_Work to be completed_
Once the line with "Task: Click the 利好 tag in the first row" is found in the data, output it and each following line exactly, up to and including the line with "Image resolution: width=564", and nothing before or after.

_Material shown_
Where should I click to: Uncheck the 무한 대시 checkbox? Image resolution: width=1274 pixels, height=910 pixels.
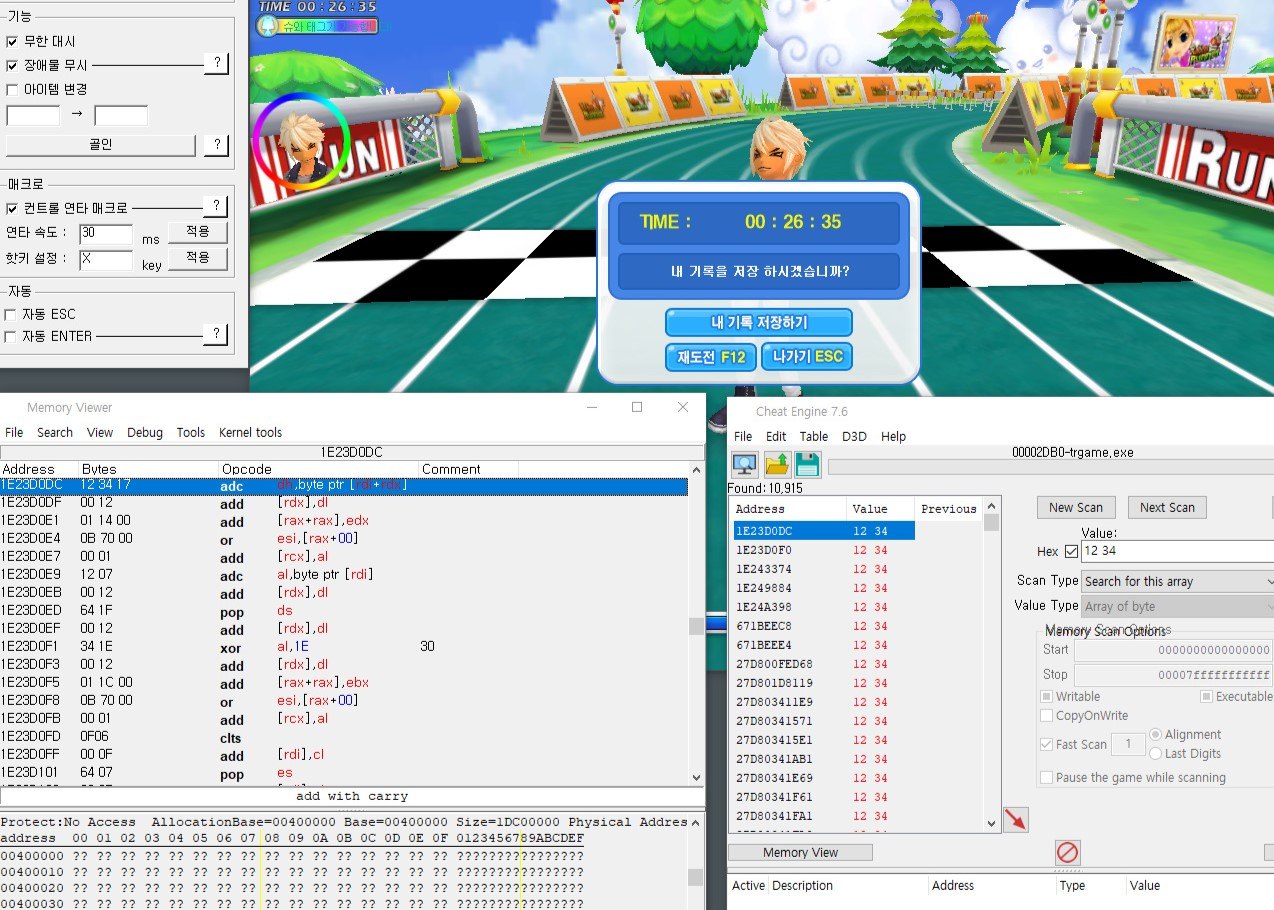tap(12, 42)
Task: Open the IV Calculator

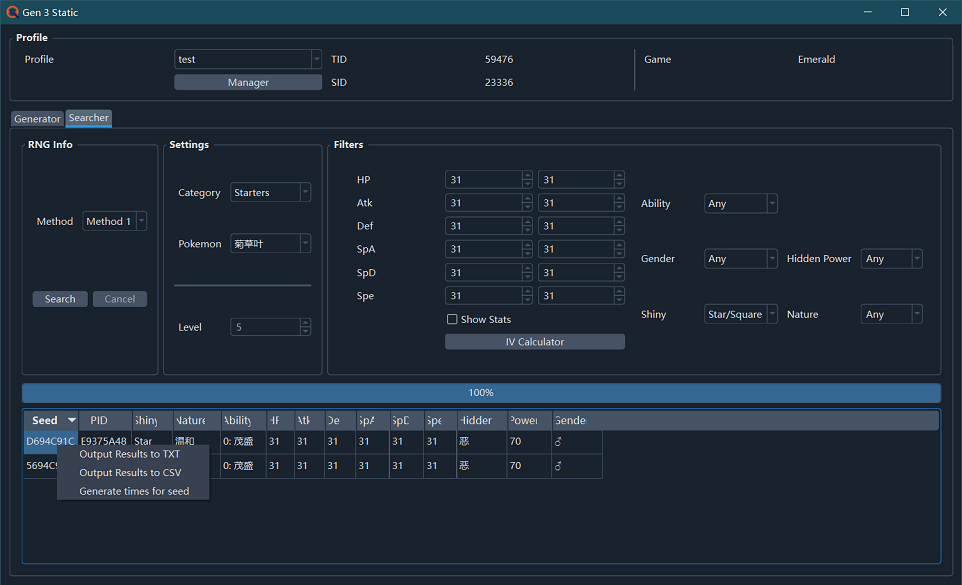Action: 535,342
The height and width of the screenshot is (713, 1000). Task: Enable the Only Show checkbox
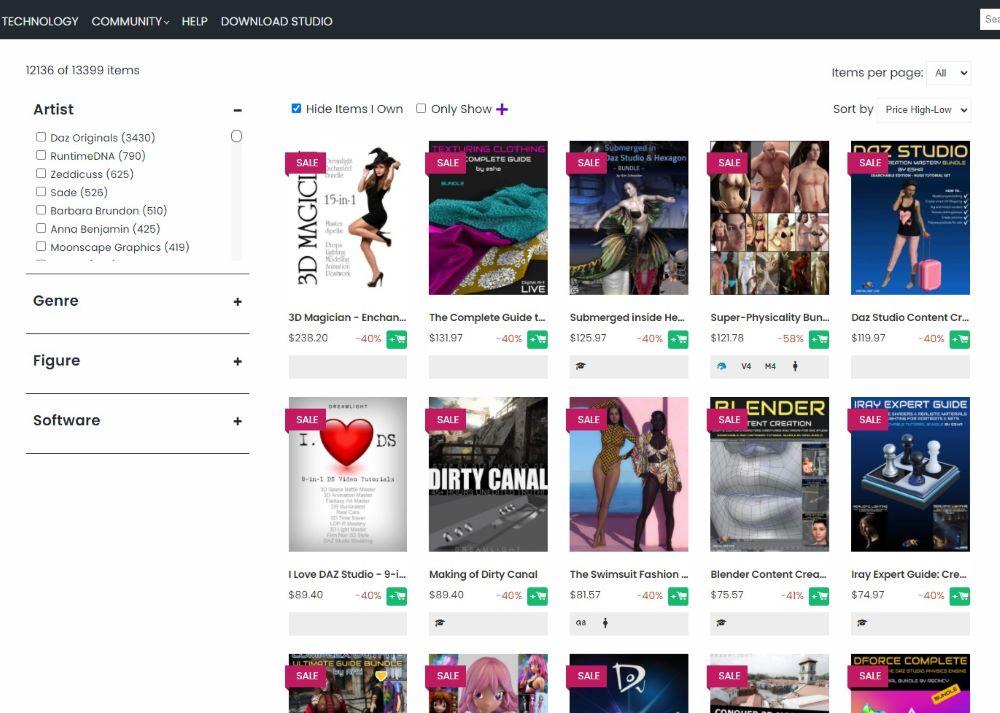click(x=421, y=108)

==

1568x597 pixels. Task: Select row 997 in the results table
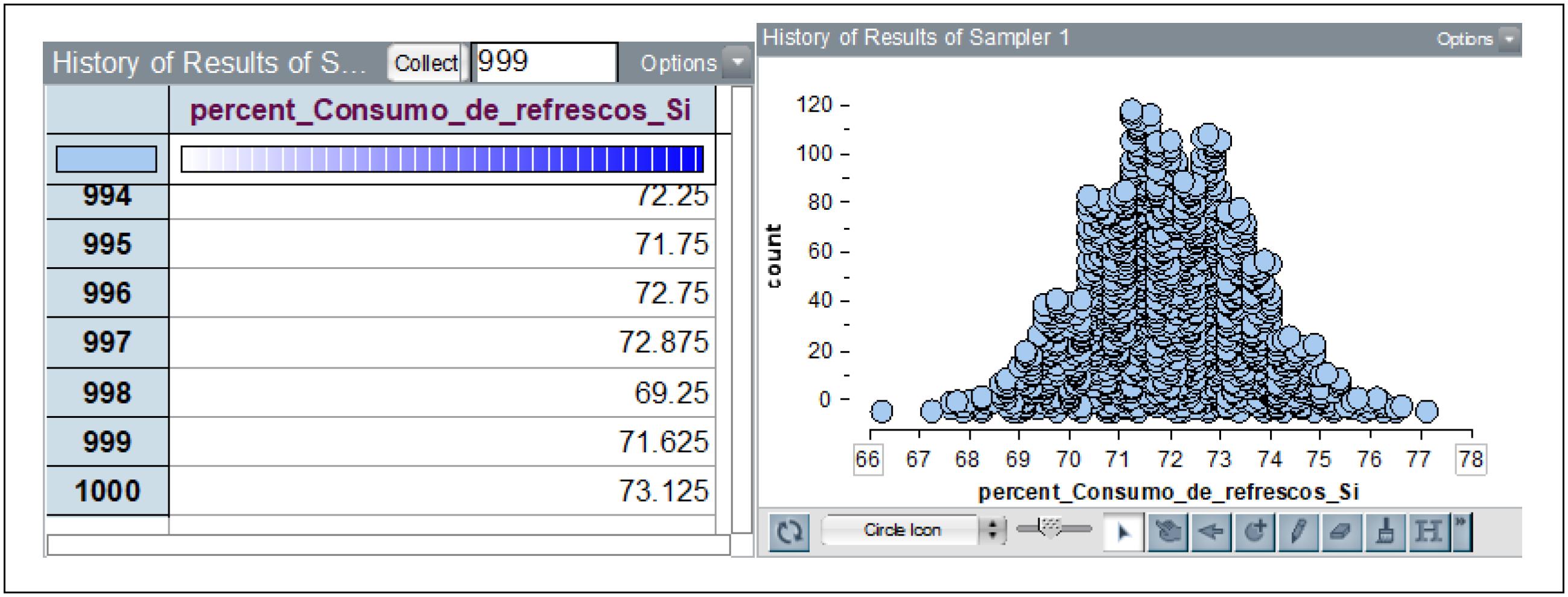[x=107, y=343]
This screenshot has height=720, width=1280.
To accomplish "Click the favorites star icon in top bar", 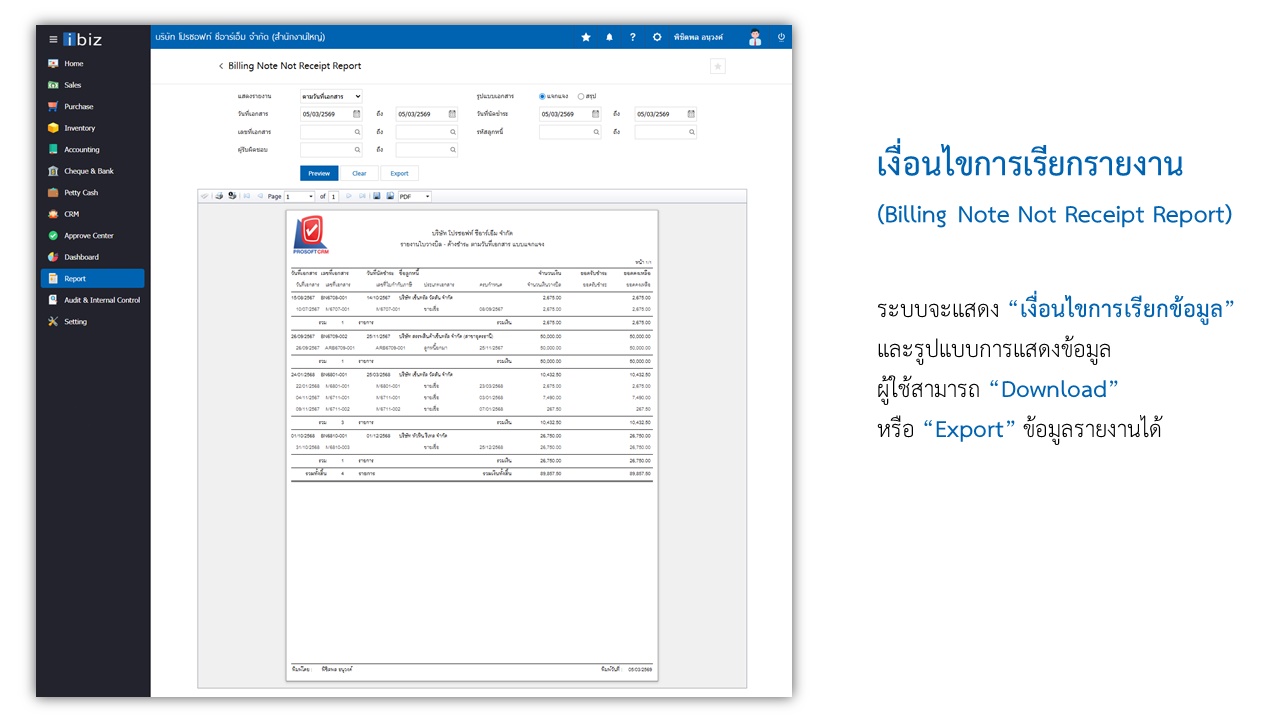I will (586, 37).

* * *

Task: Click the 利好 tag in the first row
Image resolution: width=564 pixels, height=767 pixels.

_Solution_
Task: Click the 利好 tag in the first row
Image resolution: width=564 pixels, height=767 pixels.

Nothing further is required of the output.